**WHAT IS EXPECTED:** Hunt through the lines below for the string "chart" and copy each one that has it.

Excerpts from a dataset

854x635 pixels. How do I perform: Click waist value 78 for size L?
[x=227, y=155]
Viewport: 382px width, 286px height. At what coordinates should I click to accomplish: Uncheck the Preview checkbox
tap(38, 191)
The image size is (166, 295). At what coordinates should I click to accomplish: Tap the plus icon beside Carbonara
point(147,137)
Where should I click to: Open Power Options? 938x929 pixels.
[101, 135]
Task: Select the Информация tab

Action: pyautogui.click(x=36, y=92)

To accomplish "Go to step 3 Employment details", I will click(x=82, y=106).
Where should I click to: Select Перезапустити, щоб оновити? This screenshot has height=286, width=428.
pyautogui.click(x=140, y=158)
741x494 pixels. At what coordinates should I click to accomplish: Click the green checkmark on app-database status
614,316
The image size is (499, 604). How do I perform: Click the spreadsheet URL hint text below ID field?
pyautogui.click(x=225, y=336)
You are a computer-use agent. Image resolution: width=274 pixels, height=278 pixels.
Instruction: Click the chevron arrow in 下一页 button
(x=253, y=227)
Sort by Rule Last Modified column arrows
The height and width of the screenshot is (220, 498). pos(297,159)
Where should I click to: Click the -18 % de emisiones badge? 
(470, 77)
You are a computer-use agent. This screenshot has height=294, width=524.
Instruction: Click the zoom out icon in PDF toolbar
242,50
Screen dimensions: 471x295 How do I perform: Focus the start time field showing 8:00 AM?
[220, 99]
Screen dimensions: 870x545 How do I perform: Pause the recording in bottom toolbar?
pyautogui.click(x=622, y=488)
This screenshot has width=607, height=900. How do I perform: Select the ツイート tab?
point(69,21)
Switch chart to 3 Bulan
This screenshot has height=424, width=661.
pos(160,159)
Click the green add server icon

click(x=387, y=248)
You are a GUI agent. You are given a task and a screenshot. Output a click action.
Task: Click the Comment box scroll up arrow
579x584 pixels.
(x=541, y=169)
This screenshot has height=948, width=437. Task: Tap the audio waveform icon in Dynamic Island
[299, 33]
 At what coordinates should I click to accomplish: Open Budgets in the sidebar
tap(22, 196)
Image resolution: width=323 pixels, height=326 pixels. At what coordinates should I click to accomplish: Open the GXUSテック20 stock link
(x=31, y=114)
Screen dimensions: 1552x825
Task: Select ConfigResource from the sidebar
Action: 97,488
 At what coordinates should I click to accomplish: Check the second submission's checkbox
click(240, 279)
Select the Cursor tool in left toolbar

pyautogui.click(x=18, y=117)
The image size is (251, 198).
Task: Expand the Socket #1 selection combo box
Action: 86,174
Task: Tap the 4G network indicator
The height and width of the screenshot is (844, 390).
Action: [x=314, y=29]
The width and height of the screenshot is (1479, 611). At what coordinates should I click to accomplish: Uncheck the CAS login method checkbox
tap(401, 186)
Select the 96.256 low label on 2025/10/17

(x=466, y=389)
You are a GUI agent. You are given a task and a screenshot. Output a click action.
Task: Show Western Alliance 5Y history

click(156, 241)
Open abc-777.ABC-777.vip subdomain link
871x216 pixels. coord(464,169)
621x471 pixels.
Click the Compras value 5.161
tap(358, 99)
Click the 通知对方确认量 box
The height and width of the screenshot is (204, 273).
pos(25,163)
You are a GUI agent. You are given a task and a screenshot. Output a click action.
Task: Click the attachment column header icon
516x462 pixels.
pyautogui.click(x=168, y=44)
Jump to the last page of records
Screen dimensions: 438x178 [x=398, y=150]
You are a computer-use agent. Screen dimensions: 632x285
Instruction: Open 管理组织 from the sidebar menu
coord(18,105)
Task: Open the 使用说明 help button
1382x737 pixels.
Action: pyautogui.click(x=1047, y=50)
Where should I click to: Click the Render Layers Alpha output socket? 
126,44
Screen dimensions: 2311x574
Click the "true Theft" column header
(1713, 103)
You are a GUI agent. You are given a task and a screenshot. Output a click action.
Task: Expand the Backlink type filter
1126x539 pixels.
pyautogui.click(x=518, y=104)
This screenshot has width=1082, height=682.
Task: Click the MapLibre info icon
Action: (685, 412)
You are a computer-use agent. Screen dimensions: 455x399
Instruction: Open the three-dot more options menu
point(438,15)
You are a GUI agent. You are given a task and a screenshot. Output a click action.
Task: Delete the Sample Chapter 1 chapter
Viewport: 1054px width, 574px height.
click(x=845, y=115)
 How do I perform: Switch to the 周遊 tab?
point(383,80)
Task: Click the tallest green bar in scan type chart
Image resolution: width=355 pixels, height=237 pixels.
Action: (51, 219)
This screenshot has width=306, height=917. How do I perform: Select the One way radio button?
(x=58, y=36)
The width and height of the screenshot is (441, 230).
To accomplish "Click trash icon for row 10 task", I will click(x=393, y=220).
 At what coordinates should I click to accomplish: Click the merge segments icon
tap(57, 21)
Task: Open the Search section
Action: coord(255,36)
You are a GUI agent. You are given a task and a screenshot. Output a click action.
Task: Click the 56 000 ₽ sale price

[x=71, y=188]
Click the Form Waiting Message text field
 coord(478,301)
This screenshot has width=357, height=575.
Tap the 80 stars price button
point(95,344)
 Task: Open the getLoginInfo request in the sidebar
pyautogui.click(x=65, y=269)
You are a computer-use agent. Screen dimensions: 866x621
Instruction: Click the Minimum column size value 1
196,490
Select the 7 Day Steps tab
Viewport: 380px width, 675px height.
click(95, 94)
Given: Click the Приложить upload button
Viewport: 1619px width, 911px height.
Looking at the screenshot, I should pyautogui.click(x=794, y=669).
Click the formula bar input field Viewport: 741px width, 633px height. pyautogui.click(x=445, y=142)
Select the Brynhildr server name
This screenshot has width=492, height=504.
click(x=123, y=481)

**TASK RESULT:**
Switch chart to 3 Bulan
Task: Click the tallest green bar in scan type chart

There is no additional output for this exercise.